Chemical cautery agents include silver nitrate (generally on a wooden stick) or commercial agents such as Debacterol®, both of which are applied by a dentist or physician and offer immediate pain relief.
Over-the-counter agents such as Zilactin®, Ora5® and Gly-Oxide® are mild cautery agents that work more slowly.
Laser treatment is quick and painless and also offers immediate pain relief. This is generally done only on small lesions in the dentist's office.
Major aphthous , also called Sutton's disease is defined as a chronic condition in which patients are plagued with multiple aphthous lesions occurring several times a month. These ulcers are generally quite large, on the order of the size of a dime, and they often heal leaving scar tissue behind. Major aphthous associated with HIV can cause much larger lesions. Major aphthous has no known cure, but chronic aphthous lesions may be treated using the following methods:
Treatment for Major Aphthous
If you suddenly develop chronic major aphthous lesions, It is wise to check with your physician to see if there is an underlying cause such as an immune problem, or an underlying chronic illness such as Bechet, Chrohn's or celiac disease.
Vitamin B12 has been found to be effective in reducing the frequency and severity of the lesions in patients suffering from major aphthous. 1 mg is dissolved under the tongue every evening. Some formulations of vitamin B12 are manufactured specifically for this route of administration.
Other vitamin and mineral supplements such as iron, folic acid and zinc have been known to reduce the number and frequency of aphthous lesions.
Steroid mouth rinse-- Betamethasone sodium phosphate (Betnesol mouthwash/Diprolene) one 0.5mg tablet dissolved in 5 to 10 ml of water. Patients rinse using this solution four times a day (after meals and before bed) whenever lesions are present. Another method is for the patient to mix about 1/4 inch of Fluocinonide (Lidex) cream or gel in four ounces of water. This mouth rinse is used the same way that betamethasone is used. Remember--Never swallow a steroid mouth rinse! Steroids are powerful drugs and mouth rinses made with them should be used sparingly since they can have systemic effects, even when used topically.
Avoid oral products containing sodium lauryl sulfate as studies have implicated this common ingredient as a causative factor in the formation of aphthous.
More information on treatment modalities for major and minor aphthous can be found by clicking here.
Lichen Planus is actually a dermatological autoimmune disease that is often first diagnosed by a dentist due to its characteristic appearance in the mouth. In the mouth it appears as a series of filamentous, white, lacy lines on the inside of the cheeks or on nearly any other oral tissue. Lesions can occur on other parts of the body as well, most notably on the skin of the anticubital space (inside of the elbows). Most of these lesions are painless, but sometimes they occur on attached tissue such as the palate where they can be quite painful. They can also cause quite a bit of burning in the mouth when eating sharp foods.
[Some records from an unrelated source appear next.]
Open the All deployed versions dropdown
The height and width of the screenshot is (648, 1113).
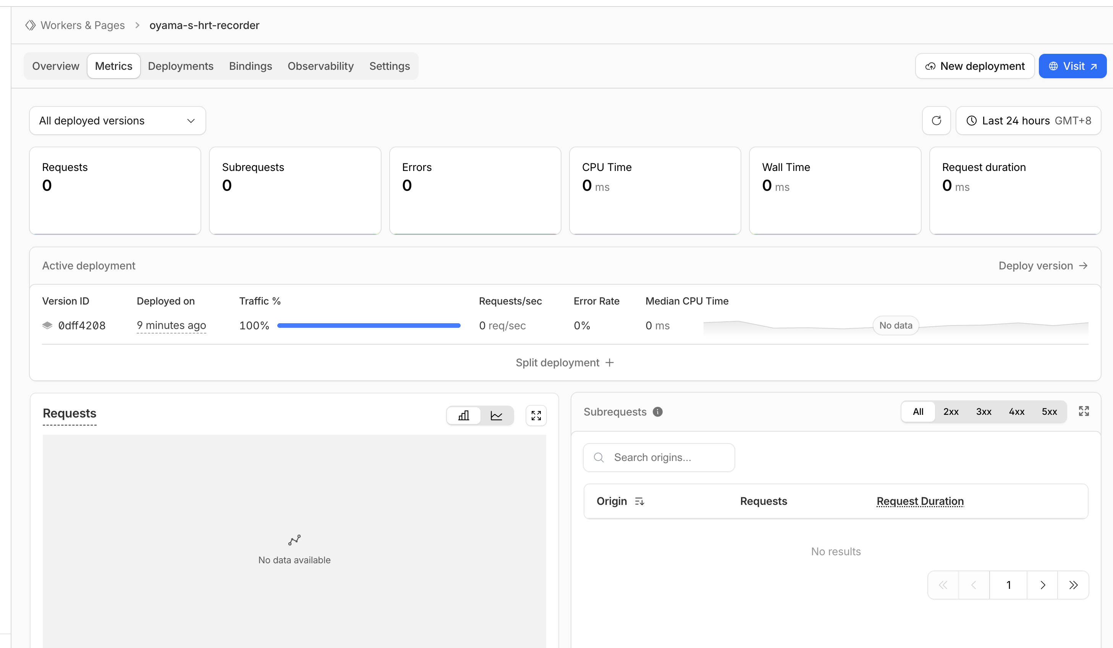(x=117, y=121)
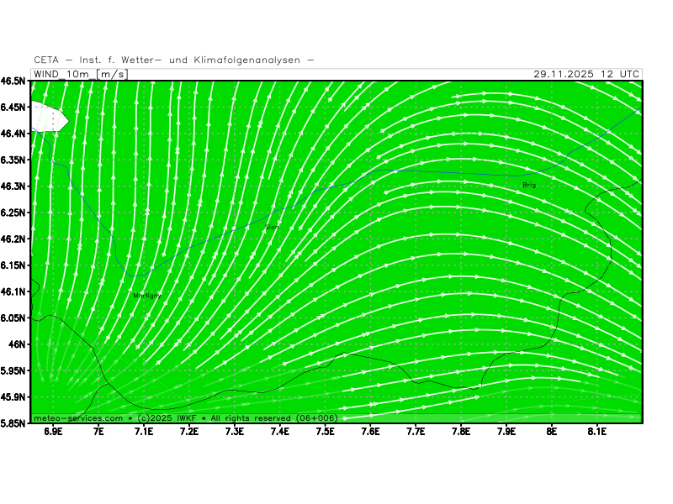
Task: Click the 45.9N latitude tick label
Action: tap(14, 396)
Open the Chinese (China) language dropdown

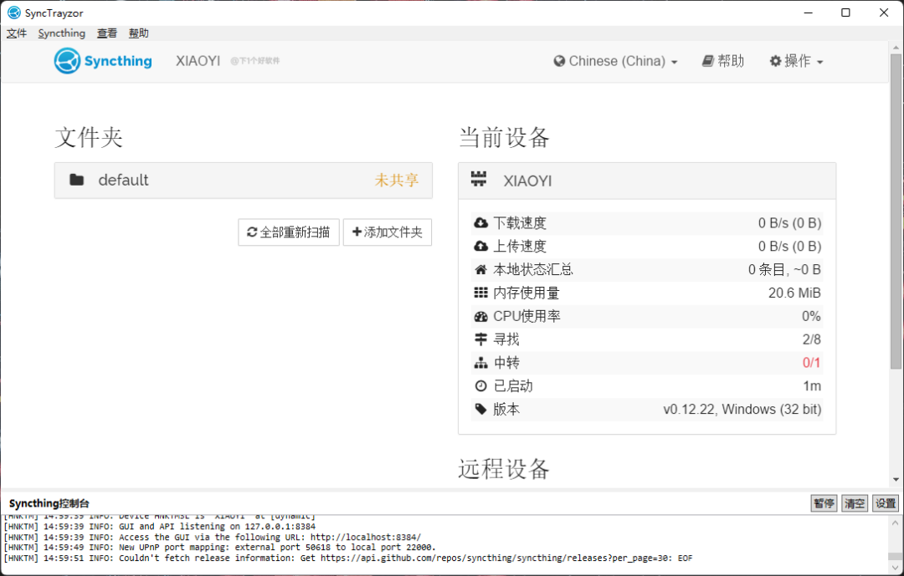615,60
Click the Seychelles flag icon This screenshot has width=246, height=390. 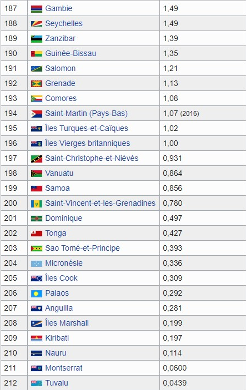(36, 24)

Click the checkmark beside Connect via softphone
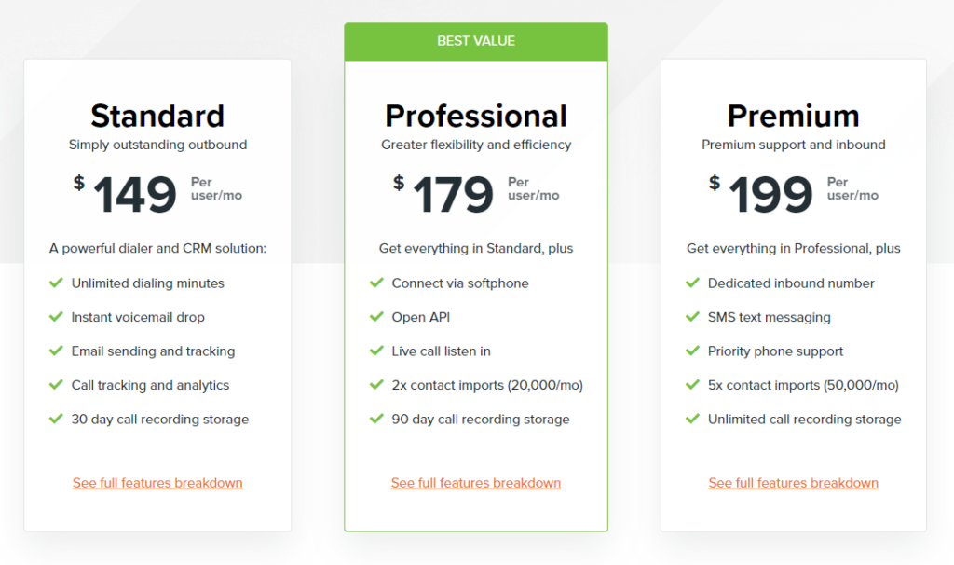click(x=376, y=283)
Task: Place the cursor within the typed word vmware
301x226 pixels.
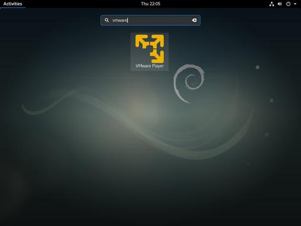Action: click(x=120, y=20)
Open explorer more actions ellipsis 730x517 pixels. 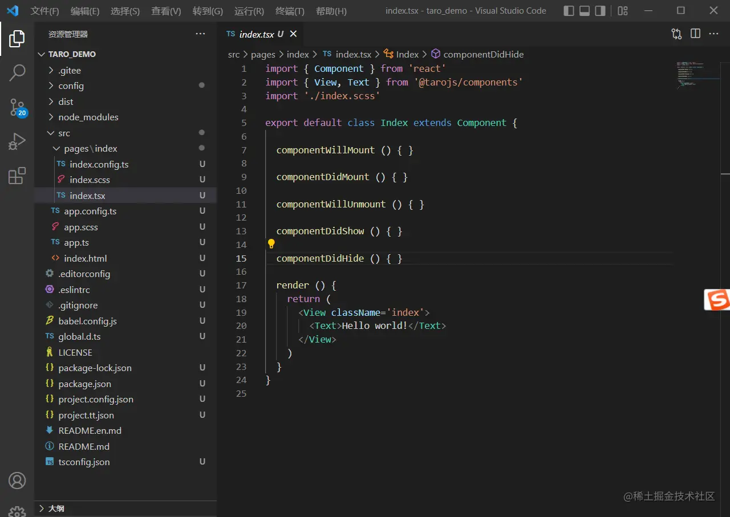click(200, 34)
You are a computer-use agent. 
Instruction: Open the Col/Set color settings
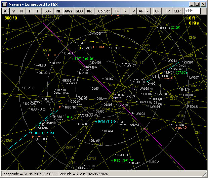pos(104,11)
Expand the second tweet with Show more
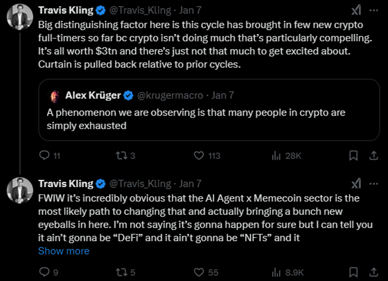This screenshot has height=281, width=388. coord(63,251)
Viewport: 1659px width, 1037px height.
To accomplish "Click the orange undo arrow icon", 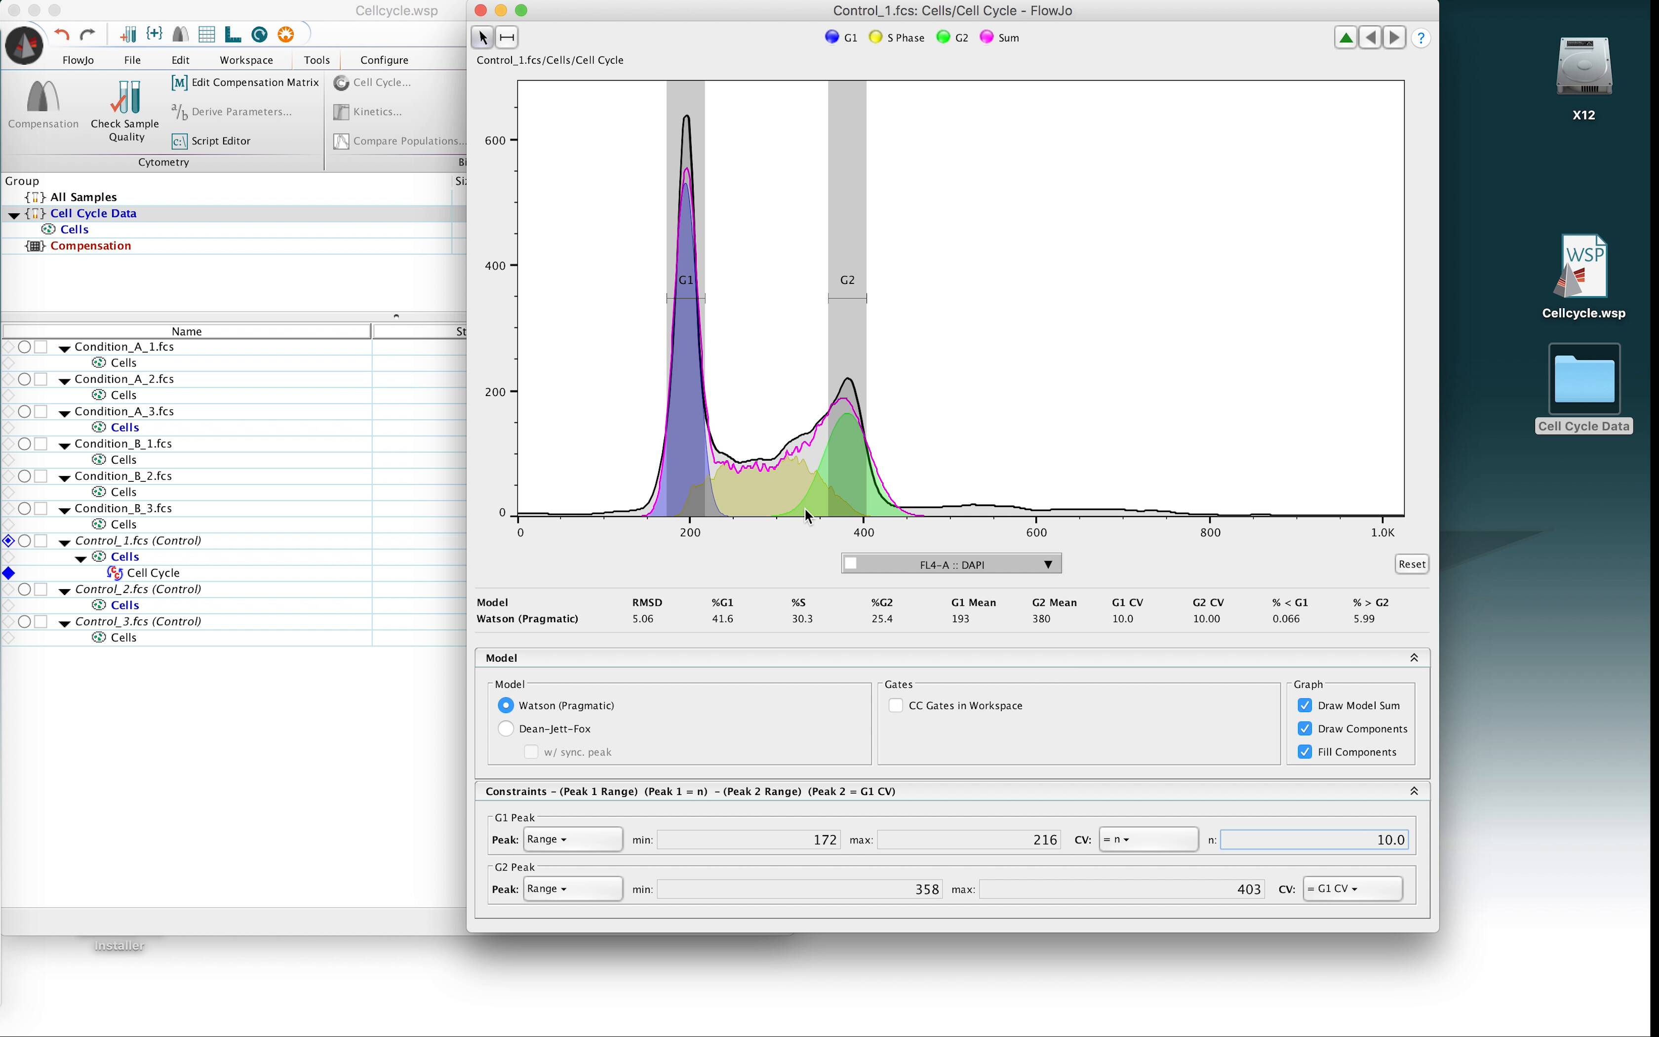I will pyautogui.click(x=62, y=34).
The image on the right is a fairly common presentation, and an obvious diagnosis. the image on the left shows a more subtle presentation under the tongue. Click on either image to see it full size. This condition is thought to be an autoimmune condition associated with exposure to drugs to which the patient may be sensitive. It is especially associated with certain antihypertensive drugs, NSAIDs, tetracycline and several sulfonamides, as well as a number of "recreational" drugs. The condition often improves with the cessation of the offending drug. The condition is more of a nuisance than a disability. The oral symptoms are often treated with steroid mouth rinses. If the symptoms are not severe, it is not treated at all. Lichen planus is not a contagious condition. Chronic lichen planus has been known to (very rarely) morph into squamous cell oral cancer.